[Rows on where targets appear]
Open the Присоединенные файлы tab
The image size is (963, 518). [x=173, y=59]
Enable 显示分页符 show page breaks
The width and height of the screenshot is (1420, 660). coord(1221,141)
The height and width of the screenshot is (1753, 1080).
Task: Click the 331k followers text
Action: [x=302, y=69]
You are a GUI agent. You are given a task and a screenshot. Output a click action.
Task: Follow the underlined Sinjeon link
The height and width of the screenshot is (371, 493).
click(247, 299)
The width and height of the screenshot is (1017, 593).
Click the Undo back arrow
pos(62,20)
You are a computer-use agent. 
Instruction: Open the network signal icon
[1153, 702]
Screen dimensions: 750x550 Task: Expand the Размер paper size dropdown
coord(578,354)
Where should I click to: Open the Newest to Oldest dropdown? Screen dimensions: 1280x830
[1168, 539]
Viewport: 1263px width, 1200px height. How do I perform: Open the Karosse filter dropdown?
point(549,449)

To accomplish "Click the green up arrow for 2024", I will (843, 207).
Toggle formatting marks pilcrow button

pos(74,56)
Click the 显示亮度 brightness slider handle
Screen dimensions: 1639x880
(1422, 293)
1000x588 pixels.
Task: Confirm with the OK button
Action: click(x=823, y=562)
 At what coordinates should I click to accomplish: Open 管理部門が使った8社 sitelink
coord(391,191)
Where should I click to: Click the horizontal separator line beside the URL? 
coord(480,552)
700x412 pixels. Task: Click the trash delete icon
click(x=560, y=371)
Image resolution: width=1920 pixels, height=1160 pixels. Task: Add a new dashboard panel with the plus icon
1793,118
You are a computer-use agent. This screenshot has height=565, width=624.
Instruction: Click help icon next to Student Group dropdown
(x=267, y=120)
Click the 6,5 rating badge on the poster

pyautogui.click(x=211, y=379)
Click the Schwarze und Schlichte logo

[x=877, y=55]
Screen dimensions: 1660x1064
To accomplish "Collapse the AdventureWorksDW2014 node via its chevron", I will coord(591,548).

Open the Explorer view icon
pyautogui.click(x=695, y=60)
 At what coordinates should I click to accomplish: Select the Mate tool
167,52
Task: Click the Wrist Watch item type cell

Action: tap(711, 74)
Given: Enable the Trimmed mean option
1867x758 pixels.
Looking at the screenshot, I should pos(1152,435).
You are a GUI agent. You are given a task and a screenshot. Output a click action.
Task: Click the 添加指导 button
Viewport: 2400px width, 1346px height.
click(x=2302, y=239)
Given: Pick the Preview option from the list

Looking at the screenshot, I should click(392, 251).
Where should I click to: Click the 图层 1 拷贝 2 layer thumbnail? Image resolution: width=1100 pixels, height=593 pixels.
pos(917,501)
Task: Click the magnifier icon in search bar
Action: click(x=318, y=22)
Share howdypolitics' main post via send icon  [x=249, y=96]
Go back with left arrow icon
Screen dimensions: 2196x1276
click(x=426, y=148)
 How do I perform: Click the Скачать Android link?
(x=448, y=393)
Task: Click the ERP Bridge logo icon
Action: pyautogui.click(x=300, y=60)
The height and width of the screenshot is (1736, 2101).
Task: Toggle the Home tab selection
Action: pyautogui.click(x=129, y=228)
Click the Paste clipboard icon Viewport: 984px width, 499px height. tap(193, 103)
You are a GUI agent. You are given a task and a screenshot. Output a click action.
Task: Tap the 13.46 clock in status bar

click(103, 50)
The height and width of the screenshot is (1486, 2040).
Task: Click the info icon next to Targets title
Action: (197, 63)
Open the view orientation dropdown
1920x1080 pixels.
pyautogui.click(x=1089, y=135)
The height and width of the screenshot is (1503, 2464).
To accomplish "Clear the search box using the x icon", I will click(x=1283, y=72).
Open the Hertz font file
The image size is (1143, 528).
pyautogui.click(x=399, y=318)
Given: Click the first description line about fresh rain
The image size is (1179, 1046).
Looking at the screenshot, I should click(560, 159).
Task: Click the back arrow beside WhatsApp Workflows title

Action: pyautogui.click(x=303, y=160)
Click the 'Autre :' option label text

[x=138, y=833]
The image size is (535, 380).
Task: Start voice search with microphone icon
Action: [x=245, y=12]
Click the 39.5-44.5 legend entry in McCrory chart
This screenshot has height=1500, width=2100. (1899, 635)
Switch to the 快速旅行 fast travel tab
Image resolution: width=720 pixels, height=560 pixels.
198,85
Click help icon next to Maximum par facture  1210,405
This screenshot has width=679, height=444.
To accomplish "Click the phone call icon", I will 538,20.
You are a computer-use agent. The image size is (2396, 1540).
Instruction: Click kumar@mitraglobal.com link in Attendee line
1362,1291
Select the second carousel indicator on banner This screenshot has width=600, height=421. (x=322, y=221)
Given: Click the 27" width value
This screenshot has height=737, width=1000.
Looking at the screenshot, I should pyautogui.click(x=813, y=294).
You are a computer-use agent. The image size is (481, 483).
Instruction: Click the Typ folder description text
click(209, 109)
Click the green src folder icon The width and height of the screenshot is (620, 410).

— TASK DIRECTIONS —
Count the lines of the data above that contain the string "green", treating case as significant. Reply with the number alone.

— TASK SOLUTION —
2